((
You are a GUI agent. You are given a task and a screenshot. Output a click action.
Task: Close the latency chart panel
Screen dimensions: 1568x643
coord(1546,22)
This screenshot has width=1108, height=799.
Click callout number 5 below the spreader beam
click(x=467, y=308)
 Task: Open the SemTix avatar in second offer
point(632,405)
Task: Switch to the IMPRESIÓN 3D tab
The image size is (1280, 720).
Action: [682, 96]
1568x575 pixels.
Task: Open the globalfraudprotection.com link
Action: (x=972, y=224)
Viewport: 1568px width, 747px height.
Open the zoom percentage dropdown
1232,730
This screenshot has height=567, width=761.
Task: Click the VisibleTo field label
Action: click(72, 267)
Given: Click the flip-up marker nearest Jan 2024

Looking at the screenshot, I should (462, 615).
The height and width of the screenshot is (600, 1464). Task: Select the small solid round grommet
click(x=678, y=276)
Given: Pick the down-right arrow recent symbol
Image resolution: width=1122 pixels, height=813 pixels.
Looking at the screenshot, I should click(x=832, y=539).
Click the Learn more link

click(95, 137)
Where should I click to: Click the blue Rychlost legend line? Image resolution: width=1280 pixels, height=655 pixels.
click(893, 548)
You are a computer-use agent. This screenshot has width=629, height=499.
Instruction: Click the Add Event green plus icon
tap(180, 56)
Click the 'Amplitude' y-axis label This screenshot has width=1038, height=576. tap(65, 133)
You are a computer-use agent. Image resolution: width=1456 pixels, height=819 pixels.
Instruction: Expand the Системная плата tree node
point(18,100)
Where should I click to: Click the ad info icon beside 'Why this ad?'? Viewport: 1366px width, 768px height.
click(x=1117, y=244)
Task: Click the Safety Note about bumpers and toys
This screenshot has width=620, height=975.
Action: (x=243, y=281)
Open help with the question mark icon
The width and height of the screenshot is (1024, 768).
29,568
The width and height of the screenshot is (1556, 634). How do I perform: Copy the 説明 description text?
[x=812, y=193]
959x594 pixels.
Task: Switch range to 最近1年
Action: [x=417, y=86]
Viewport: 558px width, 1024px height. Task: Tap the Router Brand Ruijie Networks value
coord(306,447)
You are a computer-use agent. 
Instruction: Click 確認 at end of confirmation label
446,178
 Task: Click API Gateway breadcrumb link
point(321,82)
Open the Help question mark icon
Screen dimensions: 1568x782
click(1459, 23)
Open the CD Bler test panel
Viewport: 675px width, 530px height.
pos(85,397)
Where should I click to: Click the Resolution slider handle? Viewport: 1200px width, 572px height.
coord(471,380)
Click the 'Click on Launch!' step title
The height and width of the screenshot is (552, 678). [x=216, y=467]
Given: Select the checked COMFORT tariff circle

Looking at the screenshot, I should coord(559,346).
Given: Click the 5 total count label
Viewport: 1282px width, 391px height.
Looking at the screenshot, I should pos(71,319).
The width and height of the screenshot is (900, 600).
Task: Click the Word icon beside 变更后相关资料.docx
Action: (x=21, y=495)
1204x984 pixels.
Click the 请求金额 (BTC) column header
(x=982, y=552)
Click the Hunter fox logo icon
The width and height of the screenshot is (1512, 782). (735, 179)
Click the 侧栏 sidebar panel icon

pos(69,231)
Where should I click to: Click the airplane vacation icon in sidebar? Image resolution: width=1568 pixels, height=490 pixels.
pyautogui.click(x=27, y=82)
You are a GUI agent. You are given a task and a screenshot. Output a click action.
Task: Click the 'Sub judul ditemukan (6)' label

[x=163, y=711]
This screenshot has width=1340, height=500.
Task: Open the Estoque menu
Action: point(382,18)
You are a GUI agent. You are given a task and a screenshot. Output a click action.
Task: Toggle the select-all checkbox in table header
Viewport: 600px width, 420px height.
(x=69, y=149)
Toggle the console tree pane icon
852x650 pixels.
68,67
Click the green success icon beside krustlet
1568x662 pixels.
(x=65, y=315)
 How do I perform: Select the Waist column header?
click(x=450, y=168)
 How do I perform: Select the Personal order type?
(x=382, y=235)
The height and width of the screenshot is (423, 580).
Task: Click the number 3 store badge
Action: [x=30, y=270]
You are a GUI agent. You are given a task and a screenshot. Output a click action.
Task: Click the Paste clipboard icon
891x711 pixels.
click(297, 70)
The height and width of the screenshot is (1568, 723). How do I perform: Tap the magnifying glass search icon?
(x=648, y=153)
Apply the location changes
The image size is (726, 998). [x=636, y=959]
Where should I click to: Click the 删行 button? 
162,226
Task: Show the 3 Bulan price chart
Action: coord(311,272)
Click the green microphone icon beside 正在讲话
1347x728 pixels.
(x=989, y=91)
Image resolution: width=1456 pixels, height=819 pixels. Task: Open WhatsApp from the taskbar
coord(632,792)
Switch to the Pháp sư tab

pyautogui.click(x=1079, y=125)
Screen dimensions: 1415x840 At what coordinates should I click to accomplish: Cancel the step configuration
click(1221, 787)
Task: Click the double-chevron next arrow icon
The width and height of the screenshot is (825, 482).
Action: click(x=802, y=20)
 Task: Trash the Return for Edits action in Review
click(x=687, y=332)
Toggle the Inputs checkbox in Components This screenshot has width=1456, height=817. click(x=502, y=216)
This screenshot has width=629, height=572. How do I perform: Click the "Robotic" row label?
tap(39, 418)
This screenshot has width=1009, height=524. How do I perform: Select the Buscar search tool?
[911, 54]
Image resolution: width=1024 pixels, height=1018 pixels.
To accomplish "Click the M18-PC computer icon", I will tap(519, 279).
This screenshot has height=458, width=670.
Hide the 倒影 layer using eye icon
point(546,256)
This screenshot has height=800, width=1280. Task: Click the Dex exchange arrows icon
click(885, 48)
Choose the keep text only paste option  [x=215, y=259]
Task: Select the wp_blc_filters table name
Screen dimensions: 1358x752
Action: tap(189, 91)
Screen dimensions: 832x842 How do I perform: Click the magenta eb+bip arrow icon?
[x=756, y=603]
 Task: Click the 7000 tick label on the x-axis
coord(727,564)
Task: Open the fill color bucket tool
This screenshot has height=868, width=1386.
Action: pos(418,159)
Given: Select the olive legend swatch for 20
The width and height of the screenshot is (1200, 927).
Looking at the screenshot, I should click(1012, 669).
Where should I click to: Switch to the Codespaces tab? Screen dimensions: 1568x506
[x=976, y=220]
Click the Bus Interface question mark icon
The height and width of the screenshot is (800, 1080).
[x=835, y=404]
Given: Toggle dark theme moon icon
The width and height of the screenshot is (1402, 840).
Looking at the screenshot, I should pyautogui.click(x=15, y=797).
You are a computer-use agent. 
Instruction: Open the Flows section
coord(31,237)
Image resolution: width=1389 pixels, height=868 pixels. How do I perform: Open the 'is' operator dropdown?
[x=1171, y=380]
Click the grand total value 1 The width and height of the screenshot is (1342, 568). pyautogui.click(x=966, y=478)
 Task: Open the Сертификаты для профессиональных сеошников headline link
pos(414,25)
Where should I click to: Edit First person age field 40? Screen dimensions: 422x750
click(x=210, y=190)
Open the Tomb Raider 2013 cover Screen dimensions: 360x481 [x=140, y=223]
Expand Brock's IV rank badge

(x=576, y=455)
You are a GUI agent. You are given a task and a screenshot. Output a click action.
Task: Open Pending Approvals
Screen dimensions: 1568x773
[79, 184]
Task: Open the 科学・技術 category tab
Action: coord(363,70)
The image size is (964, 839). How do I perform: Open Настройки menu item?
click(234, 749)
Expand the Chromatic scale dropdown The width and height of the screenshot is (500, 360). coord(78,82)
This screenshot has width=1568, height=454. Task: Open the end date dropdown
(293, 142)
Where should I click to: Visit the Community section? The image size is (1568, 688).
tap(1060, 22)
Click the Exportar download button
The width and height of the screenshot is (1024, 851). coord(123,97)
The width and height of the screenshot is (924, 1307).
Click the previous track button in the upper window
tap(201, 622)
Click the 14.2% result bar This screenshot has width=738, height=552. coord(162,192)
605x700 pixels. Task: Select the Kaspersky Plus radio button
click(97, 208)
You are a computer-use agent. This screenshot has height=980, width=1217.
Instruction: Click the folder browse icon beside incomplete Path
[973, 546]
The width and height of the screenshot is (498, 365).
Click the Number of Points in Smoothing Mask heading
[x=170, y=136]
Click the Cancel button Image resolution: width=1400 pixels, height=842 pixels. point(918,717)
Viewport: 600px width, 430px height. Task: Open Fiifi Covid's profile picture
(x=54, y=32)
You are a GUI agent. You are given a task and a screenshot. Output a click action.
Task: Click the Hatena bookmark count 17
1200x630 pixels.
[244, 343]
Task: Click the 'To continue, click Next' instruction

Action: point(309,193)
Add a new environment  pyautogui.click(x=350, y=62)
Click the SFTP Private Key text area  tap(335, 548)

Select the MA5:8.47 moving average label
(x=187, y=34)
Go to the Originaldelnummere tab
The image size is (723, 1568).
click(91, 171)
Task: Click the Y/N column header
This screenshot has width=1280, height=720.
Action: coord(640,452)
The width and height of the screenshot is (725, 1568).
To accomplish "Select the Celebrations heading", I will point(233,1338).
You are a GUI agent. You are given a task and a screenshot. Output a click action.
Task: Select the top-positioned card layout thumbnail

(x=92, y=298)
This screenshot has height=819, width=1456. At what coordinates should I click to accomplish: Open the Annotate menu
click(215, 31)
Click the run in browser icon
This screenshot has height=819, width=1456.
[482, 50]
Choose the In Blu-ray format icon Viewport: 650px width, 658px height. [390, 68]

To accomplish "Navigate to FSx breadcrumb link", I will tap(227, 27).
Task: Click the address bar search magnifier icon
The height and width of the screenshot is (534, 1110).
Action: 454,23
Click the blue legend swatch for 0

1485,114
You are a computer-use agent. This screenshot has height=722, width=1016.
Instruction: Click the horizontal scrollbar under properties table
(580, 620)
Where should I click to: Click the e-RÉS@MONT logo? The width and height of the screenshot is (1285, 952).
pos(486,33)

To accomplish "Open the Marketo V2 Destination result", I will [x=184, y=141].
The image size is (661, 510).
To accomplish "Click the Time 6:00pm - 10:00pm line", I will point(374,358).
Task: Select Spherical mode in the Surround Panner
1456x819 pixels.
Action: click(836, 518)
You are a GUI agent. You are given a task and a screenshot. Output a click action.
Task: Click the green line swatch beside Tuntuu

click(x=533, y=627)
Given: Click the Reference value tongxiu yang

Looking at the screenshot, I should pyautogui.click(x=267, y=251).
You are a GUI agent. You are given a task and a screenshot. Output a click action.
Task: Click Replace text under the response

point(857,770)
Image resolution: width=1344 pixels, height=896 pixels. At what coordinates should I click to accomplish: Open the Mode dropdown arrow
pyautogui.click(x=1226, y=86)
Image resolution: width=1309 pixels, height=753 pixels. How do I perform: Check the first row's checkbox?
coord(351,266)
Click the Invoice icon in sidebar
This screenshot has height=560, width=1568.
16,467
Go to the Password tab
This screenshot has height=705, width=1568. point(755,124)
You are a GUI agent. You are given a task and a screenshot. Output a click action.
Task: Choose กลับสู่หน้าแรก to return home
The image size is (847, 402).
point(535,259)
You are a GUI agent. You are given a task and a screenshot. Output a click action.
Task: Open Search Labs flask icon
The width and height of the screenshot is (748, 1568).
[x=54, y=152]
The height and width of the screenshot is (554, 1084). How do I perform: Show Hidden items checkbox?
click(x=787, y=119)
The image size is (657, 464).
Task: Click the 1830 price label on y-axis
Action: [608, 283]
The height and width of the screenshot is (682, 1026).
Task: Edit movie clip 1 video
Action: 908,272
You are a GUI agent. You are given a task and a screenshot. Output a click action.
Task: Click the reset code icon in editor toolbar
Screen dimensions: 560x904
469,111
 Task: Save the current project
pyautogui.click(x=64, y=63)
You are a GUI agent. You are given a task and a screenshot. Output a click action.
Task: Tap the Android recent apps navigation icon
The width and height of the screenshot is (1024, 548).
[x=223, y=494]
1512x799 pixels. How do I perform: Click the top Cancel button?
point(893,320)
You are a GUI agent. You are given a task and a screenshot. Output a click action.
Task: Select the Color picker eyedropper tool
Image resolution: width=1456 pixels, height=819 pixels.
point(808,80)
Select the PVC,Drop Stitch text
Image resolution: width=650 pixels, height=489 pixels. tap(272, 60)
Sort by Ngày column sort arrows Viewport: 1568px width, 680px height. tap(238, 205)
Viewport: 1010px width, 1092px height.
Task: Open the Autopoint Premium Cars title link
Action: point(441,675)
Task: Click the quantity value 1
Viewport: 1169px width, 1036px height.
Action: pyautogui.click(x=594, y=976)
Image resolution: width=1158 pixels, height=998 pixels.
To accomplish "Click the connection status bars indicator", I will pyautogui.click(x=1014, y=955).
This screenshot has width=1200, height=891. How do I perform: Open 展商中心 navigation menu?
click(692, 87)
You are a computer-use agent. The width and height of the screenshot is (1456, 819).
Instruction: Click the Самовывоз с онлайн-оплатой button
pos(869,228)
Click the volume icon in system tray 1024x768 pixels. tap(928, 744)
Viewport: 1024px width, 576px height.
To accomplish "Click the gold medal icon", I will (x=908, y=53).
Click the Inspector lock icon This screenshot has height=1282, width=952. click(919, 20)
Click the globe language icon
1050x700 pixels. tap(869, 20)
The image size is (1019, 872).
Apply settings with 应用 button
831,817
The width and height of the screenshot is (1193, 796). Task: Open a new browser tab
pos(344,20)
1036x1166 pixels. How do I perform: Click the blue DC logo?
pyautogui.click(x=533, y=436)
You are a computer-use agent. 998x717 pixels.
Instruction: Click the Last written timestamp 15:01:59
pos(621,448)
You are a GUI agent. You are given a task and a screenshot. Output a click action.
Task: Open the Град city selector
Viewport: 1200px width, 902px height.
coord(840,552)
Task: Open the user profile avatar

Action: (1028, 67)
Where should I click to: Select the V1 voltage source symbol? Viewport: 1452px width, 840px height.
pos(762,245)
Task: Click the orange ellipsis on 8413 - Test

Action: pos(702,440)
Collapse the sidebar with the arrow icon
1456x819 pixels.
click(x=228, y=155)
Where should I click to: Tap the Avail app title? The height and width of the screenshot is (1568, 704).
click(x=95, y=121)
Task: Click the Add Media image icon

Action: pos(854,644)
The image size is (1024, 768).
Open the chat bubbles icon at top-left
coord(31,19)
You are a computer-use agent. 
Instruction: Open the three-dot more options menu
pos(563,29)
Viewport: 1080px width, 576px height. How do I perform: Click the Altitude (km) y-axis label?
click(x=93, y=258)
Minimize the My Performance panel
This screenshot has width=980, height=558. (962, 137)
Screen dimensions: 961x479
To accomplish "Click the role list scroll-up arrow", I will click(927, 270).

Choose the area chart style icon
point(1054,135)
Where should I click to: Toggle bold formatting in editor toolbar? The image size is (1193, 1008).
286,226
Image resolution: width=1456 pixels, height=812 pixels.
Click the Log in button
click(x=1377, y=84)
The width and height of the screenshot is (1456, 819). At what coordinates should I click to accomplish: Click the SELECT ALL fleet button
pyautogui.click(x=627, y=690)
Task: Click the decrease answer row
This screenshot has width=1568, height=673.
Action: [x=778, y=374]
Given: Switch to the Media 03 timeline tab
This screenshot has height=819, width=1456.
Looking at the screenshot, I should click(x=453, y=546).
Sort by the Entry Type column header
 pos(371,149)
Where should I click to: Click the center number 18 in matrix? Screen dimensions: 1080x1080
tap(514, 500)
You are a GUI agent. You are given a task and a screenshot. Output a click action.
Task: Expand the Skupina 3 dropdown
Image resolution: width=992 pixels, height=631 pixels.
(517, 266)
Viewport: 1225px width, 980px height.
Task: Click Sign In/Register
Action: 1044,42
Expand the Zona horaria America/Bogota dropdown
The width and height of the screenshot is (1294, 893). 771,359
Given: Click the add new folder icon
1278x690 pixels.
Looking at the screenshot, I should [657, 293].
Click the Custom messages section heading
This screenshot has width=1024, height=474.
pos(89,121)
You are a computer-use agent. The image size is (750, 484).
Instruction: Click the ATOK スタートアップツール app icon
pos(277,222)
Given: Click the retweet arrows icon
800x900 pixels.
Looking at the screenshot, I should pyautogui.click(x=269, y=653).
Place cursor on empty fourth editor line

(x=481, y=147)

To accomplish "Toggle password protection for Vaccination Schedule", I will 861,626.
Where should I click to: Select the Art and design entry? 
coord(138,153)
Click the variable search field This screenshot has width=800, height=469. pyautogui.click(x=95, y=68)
))
→ Task to carry out
Rewrite everything from the line containing "Where should I click to: Click the center" down to the line containing "pos(277,222)", replacing "dropdown" with "menu" and leaving the rest of those lines unchanged.

→ Written reply
Where should I click to: Click the center number 18 in matrix? Screen dimensions: 1080x1080
tap(514, 500)
You are a GUI agent. You are given a task and a screenshot. Output a click action.
Task: Expand the Skupina 3 menu
Image resolution: width=992 pixels, height=631 pixels.
(517, 266)
Viewport: 1225px width, 980px height.
Task: Click Sign In/Register
Action: 1044,42
Expand the Zona horaria America/Bogota menu
The width and height of the screenshot is (1294, 893). 771,359
Given: Click the add new folder icon
1278x690 pixels.
Looking at the screenshot, I should [657, 293].
Click the Custom messages section heading
This screenshot has width=1024, height=474.
pos(89,121)
You are a computer-use agent. The image size is (750, 484).
Instruction: Click the ATOK スタートアップツール app icon
pos(277,222)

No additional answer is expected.